WHAT THE TASK REQUIRES: Only lines containing the word "will" belong in the answer; copy each one from the records.

INPUT RECORDS:
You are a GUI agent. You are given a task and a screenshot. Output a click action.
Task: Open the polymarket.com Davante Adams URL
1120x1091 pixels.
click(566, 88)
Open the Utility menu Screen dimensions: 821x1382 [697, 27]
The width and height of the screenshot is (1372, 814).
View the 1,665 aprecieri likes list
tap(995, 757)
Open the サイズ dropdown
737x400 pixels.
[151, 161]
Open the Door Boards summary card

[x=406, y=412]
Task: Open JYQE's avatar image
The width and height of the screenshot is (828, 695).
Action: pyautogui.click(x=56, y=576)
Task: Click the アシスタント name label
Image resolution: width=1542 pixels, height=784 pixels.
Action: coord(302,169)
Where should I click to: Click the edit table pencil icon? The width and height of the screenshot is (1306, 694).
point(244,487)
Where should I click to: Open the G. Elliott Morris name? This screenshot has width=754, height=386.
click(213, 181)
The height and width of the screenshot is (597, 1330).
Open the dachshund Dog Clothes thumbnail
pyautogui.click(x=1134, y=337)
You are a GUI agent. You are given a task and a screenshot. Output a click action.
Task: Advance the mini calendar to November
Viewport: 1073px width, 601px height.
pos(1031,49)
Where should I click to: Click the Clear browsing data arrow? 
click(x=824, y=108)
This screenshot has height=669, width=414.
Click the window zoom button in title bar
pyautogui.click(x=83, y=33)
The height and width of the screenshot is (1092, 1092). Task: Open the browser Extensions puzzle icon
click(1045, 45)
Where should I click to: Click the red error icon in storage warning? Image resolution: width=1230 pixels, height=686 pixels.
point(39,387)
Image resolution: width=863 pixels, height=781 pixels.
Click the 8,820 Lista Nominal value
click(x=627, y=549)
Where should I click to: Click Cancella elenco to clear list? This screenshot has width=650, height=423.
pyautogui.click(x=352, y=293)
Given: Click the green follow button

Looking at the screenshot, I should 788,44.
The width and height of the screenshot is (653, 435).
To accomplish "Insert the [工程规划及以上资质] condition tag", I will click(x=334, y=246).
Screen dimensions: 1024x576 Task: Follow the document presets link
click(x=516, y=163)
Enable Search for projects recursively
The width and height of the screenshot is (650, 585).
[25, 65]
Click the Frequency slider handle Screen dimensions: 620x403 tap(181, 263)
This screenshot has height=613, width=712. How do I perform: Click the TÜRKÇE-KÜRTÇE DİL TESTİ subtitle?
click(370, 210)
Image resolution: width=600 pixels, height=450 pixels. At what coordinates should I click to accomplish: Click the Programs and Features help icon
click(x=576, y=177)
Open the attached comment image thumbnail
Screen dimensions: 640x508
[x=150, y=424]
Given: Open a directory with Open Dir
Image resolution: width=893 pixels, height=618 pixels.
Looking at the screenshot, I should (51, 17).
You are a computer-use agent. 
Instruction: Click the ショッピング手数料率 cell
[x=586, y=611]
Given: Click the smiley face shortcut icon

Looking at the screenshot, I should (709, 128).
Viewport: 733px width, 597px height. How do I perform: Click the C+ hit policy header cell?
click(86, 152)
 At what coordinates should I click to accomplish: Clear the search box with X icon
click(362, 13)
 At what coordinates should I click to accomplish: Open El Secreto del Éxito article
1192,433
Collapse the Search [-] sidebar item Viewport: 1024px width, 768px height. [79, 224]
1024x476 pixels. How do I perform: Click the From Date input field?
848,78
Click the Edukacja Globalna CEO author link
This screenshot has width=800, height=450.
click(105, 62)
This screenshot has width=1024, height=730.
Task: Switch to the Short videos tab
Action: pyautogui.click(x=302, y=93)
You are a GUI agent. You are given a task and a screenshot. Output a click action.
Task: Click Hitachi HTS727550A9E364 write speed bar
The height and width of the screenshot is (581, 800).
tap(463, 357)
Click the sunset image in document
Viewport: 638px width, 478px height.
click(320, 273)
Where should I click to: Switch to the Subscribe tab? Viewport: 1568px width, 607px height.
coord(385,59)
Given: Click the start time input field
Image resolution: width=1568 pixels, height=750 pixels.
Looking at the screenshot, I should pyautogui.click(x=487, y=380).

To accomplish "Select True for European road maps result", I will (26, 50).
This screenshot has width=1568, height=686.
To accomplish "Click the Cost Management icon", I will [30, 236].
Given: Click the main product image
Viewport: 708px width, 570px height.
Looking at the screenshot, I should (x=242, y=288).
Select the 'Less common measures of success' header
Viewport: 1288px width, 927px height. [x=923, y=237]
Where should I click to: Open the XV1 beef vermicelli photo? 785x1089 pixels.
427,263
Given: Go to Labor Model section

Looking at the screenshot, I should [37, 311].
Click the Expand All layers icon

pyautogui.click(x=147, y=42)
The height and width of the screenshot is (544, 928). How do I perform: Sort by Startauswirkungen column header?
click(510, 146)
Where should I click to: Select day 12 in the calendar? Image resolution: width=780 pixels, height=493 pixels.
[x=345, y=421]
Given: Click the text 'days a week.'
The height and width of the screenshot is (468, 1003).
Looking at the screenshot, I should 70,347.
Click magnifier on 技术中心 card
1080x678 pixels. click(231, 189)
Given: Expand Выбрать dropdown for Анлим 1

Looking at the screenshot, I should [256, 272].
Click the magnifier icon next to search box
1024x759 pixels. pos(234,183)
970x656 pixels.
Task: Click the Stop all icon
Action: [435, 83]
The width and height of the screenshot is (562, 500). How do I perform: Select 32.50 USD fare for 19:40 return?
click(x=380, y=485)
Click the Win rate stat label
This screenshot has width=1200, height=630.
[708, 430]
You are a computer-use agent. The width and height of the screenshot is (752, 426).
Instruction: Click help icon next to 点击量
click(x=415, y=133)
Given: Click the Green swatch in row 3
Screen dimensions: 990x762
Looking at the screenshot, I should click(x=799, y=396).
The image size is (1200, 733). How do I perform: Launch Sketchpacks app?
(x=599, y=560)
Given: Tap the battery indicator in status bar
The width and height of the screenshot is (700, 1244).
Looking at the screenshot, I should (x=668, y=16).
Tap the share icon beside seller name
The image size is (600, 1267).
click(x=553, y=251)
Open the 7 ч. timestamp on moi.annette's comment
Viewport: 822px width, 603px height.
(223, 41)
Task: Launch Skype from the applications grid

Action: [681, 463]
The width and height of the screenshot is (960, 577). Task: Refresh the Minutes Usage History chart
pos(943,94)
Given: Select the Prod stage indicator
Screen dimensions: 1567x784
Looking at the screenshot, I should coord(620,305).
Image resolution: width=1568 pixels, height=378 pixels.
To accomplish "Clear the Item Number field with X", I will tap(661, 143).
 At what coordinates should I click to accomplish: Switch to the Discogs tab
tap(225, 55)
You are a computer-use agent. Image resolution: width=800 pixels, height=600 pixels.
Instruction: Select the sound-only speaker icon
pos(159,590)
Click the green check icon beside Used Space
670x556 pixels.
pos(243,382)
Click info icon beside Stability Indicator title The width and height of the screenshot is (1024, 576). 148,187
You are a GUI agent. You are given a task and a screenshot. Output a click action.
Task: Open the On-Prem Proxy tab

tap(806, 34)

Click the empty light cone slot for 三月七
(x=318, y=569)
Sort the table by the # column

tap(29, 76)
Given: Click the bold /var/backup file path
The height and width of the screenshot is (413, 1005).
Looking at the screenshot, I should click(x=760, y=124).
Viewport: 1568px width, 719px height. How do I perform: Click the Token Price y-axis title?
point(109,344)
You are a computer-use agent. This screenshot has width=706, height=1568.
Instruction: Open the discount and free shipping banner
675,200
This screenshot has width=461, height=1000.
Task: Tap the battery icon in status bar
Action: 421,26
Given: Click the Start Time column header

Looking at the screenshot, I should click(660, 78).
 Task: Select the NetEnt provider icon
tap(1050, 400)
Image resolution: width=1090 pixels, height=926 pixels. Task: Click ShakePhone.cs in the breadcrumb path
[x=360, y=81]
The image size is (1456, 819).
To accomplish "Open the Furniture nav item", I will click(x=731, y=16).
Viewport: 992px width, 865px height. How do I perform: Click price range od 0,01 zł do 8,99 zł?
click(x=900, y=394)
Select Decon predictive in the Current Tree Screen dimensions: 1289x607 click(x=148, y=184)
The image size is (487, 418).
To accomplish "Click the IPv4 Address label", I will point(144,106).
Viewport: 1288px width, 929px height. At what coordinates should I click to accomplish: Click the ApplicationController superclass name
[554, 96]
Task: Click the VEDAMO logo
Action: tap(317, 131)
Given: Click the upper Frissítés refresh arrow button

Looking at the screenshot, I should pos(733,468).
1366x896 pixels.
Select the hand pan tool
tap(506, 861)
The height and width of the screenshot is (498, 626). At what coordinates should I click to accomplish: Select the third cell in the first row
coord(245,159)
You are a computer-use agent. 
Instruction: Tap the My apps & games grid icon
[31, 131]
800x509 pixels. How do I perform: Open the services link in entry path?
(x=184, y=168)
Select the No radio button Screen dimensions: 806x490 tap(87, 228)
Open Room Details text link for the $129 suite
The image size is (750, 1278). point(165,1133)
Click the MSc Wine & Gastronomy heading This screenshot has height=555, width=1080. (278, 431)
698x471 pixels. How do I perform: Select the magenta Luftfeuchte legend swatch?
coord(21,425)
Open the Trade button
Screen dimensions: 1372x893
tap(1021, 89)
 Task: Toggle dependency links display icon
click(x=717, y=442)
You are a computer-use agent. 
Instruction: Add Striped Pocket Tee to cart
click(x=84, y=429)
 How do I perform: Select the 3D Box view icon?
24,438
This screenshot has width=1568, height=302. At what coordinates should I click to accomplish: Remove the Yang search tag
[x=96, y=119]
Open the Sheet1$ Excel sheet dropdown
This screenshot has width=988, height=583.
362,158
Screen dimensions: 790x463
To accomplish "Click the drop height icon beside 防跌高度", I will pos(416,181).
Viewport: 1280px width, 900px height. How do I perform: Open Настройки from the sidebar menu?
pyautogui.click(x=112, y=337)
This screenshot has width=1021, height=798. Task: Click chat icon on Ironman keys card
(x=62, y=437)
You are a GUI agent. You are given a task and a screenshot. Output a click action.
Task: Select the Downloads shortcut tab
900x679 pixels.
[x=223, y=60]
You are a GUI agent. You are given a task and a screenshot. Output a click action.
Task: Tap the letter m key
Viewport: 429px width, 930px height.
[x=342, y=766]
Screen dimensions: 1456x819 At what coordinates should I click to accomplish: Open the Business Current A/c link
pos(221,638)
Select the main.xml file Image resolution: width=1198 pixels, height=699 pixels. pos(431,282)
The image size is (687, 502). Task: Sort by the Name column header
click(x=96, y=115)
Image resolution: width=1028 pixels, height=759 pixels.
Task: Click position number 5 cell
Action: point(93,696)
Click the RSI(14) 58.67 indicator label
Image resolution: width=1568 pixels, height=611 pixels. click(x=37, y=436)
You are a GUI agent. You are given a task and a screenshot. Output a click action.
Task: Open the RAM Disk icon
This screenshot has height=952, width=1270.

SOLUTION FOR THIS PROBLEM:
To accomplish "Insert the [工程规划及以上资质] condition tag", I will click(x=334, y=246).
To accomplish "Select True for European road maps result", I will (26, 50).
To accomplish "Click the Cost Management icon", I will [30, 236].
To accomplish "Clear the Item Number field with X", I will tap(661, 143).
To accomplish "Open the Furniture nav item", I will click(x=731, y=16).
To accomplish "Click the IPv4 Address label", I will point(144,106).
To accomplish "Click the drop height icon beside 防跌高度", I will pos(416,181).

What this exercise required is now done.